Veteran activist ordered to leave Jeju after arrest

Posted on : 2012-03-22 14:53 KST Modified on : 2012-03-22 14:53 KST
Angie Zelter vows to continue fight against Gangjeong bval base back in Britain

By Huh Ho-joon, Jeju correspondent

“Gangjeong Village is a beautiful place,” she said. “Its residents seem to be very friendly and affectionate. I felt I had no choice but to come here and join the villagers and activists in opposing the naval base construction.”

These were the words, delivered on Monday, of British peace and environmental activist Angie Zelter, 61, who has been staying at Gangjeong Village in Jeju Island and taking part in the movement to oppose the construction of a naval base there. On the afternoon of March 12, Zelter was arrested by police after penetrating the barbed wire fence that surrounds Gureombi Rocks. After being imprisoned for two days, Zelter was released with an order to leave the country. She went home on March 21.  

Zelter came to Jeju as a keynote speaker at an international peace conference on February 24. After the conference, she had been staying at Gangjeong Village and opposing the base construction, and was planning to remain for a month.

She became famous for boarding the nuclear submarine “Trident” at a naval base in Scotland and throwing the submarine‘s equipment and data into the water. The previous year she had established the anti-nuclear group Trident Ploughshares, which calls for weapons to be turned into ploughshares.

Zelter said it was a pity that the people of Jeju-do, particularly those of Gangjeong Village, would have to keep on opposing the naval base construction for a long time to come.

Local residents and activists were already so tired after fighting for a long time, she said.
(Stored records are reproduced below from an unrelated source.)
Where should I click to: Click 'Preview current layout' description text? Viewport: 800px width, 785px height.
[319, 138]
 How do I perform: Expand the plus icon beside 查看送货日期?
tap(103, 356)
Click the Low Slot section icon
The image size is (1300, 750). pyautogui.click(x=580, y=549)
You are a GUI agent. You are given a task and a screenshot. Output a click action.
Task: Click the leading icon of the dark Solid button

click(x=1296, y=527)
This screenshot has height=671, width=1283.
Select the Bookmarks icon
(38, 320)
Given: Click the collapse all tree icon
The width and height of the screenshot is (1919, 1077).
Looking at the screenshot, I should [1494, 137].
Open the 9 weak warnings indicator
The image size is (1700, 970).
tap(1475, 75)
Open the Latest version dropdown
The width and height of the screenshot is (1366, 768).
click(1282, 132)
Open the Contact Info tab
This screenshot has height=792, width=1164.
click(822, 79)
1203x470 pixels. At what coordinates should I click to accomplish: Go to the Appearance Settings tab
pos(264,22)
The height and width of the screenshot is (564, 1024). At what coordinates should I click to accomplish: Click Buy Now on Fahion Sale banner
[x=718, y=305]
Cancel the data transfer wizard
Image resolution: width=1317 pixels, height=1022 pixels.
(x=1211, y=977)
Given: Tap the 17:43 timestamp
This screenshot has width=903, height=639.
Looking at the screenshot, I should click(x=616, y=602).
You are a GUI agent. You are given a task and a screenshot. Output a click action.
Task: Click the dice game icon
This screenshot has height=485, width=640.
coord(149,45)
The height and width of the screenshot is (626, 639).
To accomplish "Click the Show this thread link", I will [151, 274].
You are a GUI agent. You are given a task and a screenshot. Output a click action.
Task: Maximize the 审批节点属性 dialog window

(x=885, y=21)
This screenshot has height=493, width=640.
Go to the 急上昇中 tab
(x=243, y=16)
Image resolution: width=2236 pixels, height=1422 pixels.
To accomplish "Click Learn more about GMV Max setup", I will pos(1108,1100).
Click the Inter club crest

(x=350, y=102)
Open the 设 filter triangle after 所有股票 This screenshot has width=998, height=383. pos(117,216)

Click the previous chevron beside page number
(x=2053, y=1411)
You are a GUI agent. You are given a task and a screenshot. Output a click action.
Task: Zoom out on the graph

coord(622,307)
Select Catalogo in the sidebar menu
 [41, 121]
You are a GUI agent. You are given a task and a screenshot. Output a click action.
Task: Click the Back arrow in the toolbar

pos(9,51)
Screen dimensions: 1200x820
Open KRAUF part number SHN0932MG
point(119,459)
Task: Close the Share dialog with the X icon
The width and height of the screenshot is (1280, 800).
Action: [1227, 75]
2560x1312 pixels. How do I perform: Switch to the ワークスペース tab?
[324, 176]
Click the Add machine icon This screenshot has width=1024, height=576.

But she had been deeply impressed by their brilliant use of nonviolent means to oppose the base, she added.

Zelter also said that the treatment of Gangjeong residents and local communities by the Korean government was outrageous. She criticized the government for ignoring local residents them around in a manner similar to the April 3 struggle.

The April 3 uprising took place when Jeju police fired on residents holding a demonstration marking the end of Japanese rule in Korea. The national army was eventually sent in to suppress the uprising. Between 14,000 and 60,000 people were killed.

The navy and the police had stopped local residents from accessing the coastline at Gureombi, even blocking farm roads, depriving residents of basic rights like freedom of movement.

Zelter, who travels around the world engaging in peace and environmental activism through nonviolent means, has so far been arrested more than 100 times and imprisoned 16 times. In 1996, a court found her innocent after she was prosecuted for damaging fighter jet equipment due to be exported from England to Indonesia.

Zelter said, “If Korean prosecutors had indicted me I could have pointed out who was right and who was wrong in court, and that it was a pity that it didn’t turn out that way. Even when I go back to English, I will continue protests opposing the Jeju naval base in front of the Korean embassy.”

Irish Nobel Peace Prize laureate Mairead Corrigan Maguire has nominated Zelter as a candidate for the same award this year. She has previously won a “Right Livelihood Award,” known as an alternative Nobel Peace Prize and was nominated as a “Hero for a Better World.”